=== The records ===
......

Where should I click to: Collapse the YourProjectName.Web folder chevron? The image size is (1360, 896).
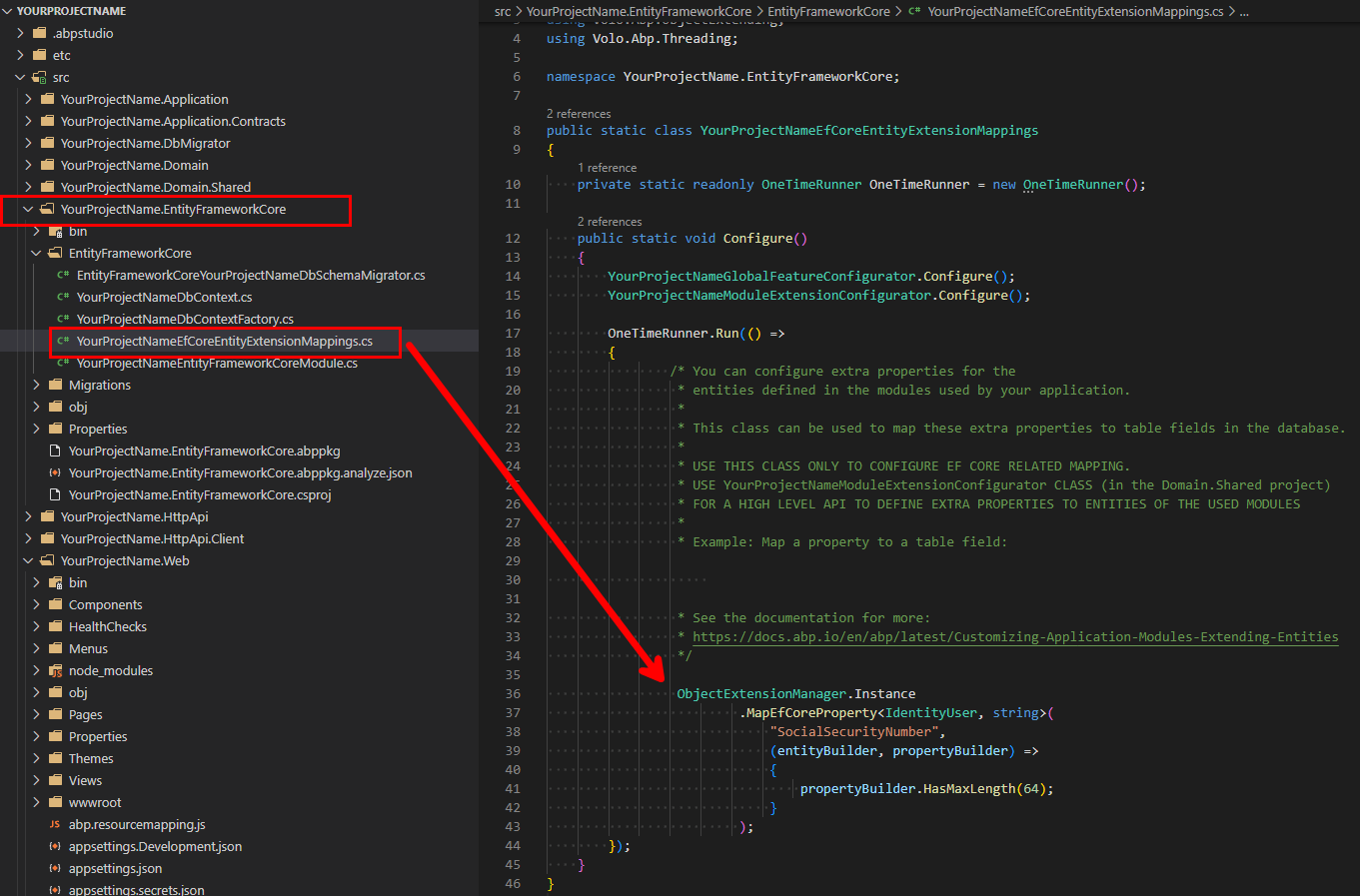(28, 561)
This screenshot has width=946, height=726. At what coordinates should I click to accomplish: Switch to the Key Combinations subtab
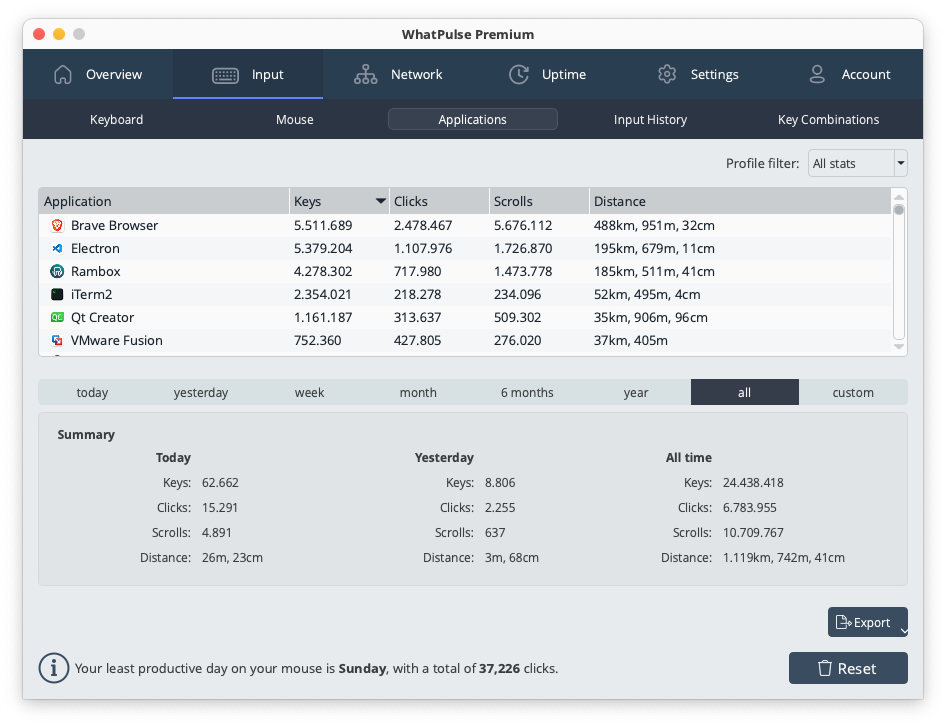(828, 120)
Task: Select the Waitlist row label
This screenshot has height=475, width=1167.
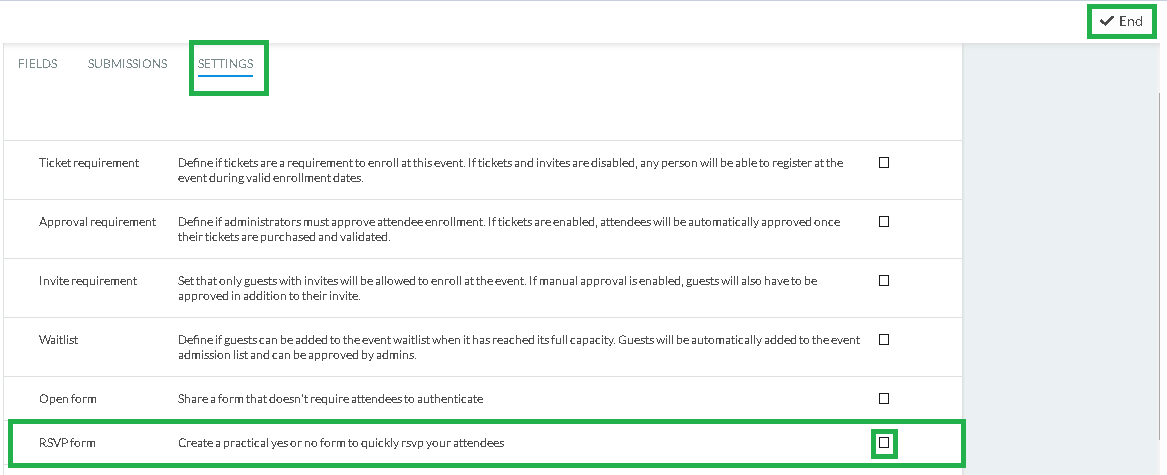Action: coord(58,340)
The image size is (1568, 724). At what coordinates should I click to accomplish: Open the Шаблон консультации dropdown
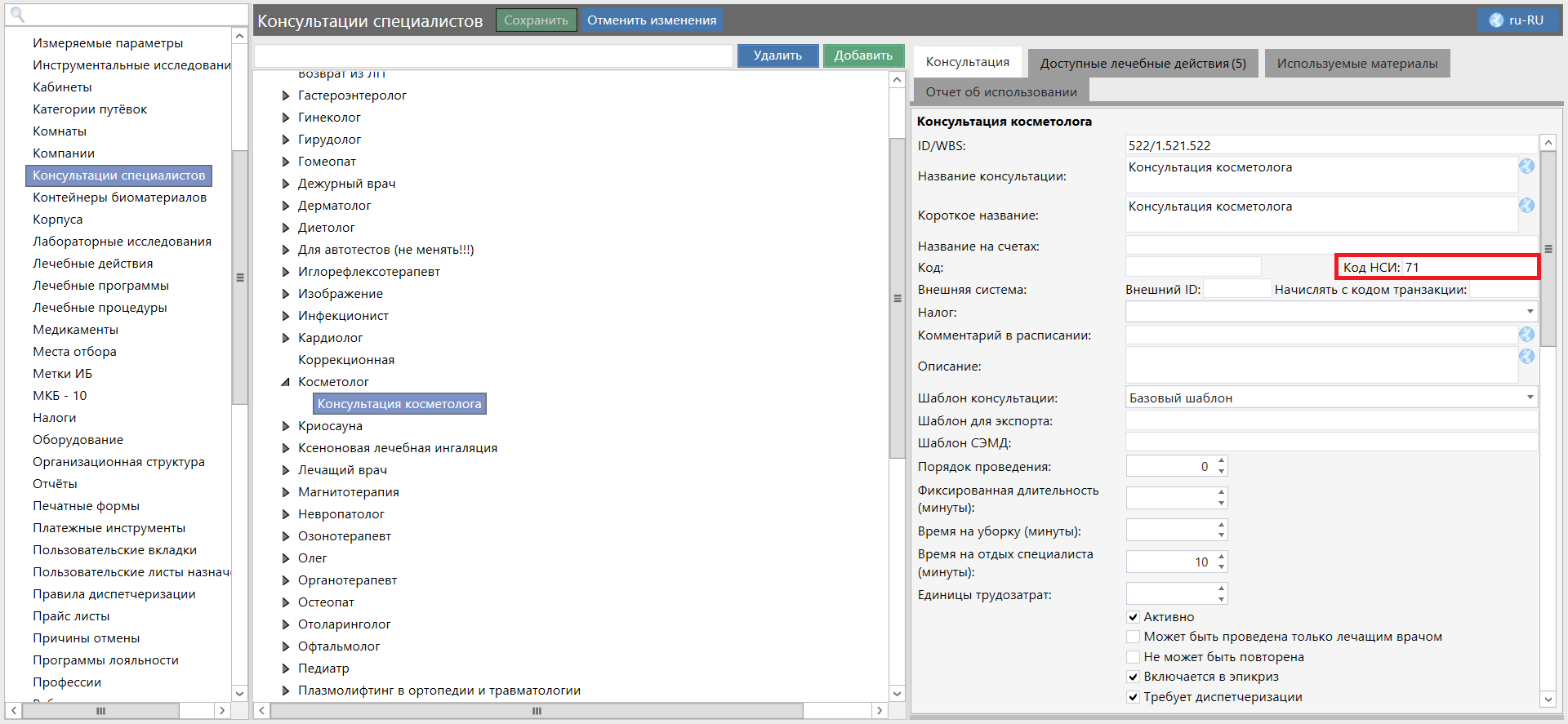(1530, 398)
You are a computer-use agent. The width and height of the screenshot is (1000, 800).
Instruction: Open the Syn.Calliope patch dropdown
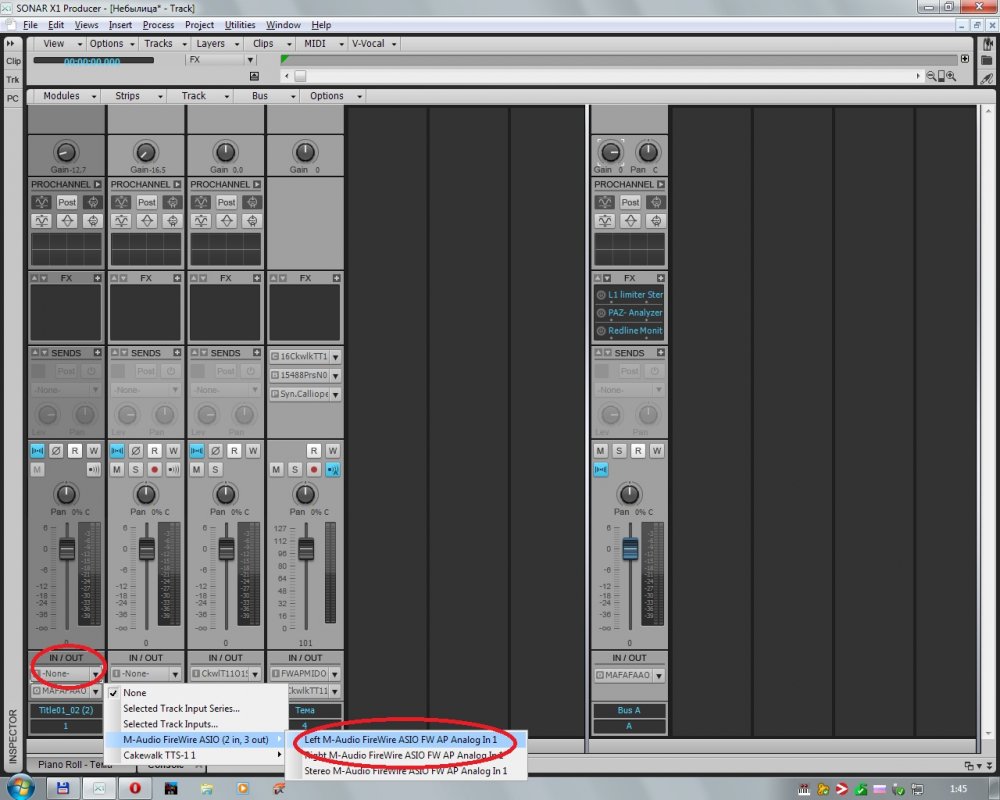pos(305,394)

......

=== Required work ===
No pictures should appear in the copy; write out exactly the lines from the one containing "The image size is (1568, 724)." through the end of the material.

=== Solution to the exercise ===
The image size is (1568, 724). At what coordinates should I click to accomplish: Open the Шаблон консультации dropdown
(1530, 398)
You are a computer-use agent. The width and height of the screenshot is (1000, 800).
Instruction: Open the Syn.Calliope patch dropdown
pos(305,394)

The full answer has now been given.